In 1962 Prof.ir. W.A. Bos was appointed. Because of the problems at the Dutch Delta Works research into the dredging processes became important, resulting in building a dredging laboratory in the period 1968-1972.
Prof.ir. J. de Koning was appointed in 1977. The Chair now focused on the design of dredging systems based on the dredging processes. This required more fundamental research, resulting in the first PhD projects in the early 80’s.
In 1993 Prof.ir. W.J. Vlasblom was appointed. The research developed from stationary processes to non-stationary processes, the design from an equipment approach to a systems approach and the system dynamics and control engineering became more and more important.
Since 2007 Prof. dr. ir. C. van Rhee is the chair of the research group.
The Excavation can be mechanically or hydraulically. In both cases sediment is transformed from a solid into a fluid state in a very short time.
The phase change can be regarded as dynamic soil mechanics or high concentrated slurry flow. Soil mechanical parameters as friction angles and permeability as well as fluid mechanical properties as viscosity, and settling velocities play an important role. Deformation rate is very large during excavation. Combined with dilatant behavior this leads to large negative pore pressure or even cavitation of pore water.
Although Vertical Transport can be performed mechanically (for instance with a grab dredge), in most cases a hydraulic mechanism is used using (submerged) centrifugal pumps. The largest part of the sediment dredged is used as building material and is therefore not fine grained. The flow regime typically encountered is therefore heterogeneous. The suction pipes are mostly inclined. Production limiting factors are available pumping power and minimum pressure at the suction inlet of the pump.
For relative short distance sediment is transported by hydrotransport in most cases. With increasing distance (in dredging practice typically from 10 – 100 km) trailing suction hopper dredges (TSHD) are often employed. In that case the sediment is transported in the hopper (cargo hold) of the dredge. A TSHD is a vessel equipped with one or two suction pipes. At the locating where the sediment is extracted the suction pipes are lowered to the seabed. At the lower end of the suction pipe a special designed suction mouth, the so-called draghead is loosening the sediment with the help of water jets and / or teeth. The erosion of sand using high velocity water jets is a very complicated physical process where soil mechanical and rheological properties play an important role.

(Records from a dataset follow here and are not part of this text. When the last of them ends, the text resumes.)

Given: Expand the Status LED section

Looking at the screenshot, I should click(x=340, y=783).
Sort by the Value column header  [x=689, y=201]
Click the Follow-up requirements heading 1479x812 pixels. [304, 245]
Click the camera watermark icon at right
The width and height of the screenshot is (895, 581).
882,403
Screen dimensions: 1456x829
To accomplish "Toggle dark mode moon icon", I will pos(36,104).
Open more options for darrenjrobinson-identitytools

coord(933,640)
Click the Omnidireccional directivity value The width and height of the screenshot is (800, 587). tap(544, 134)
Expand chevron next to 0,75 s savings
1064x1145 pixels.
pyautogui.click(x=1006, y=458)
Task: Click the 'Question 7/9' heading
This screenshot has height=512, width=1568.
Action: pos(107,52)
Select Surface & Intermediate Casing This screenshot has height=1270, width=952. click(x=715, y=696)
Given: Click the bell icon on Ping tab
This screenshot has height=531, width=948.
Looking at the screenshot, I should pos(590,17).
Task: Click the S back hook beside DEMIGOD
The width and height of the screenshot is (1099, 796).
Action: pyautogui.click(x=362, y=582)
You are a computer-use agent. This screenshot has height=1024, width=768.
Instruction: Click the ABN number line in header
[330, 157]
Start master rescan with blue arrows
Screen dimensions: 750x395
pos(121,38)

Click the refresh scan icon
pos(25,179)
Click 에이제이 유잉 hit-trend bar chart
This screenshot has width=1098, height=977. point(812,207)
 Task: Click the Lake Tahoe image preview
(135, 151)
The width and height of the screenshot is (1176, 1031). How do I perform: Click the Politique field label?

The sediment-water mixture is transported through the suction pipe and discharge in the hopper. Here the sediment settles and the excess water flows over board. The sedimentation process encountered is very typical. The sediment settles from an overloaded density current in a confined space. Flow velocities are below the deposition limit but still high enough to have an influence on the sedimentation velocity. In most cases a certain part of the incoming sediment will not settle and will flow overboard. This so-called overflow loss is dominated by the particle size distribution, slurry concentration and slurry discharge by unit hopper area.
Deposition of dredged material can be done under water or above water. In both cases hydraulic processes are dominant. Under water density currents develop from which sediment settles and under water bodies are developing. Density and stability of these sand fills are depending on method placed, particle size distribution and operational conditions. Above water sand bodies are forming from highly concentrated flows. Densities and slope angles of the bodies are depending on specific discharge and grain size.
Thorough knowledge of the processes taking place during the above described stages is very important to design dredging equipment (equipment building industry) and to estimate and design dredging projects (dredging contractors & consultancy and engineering companies).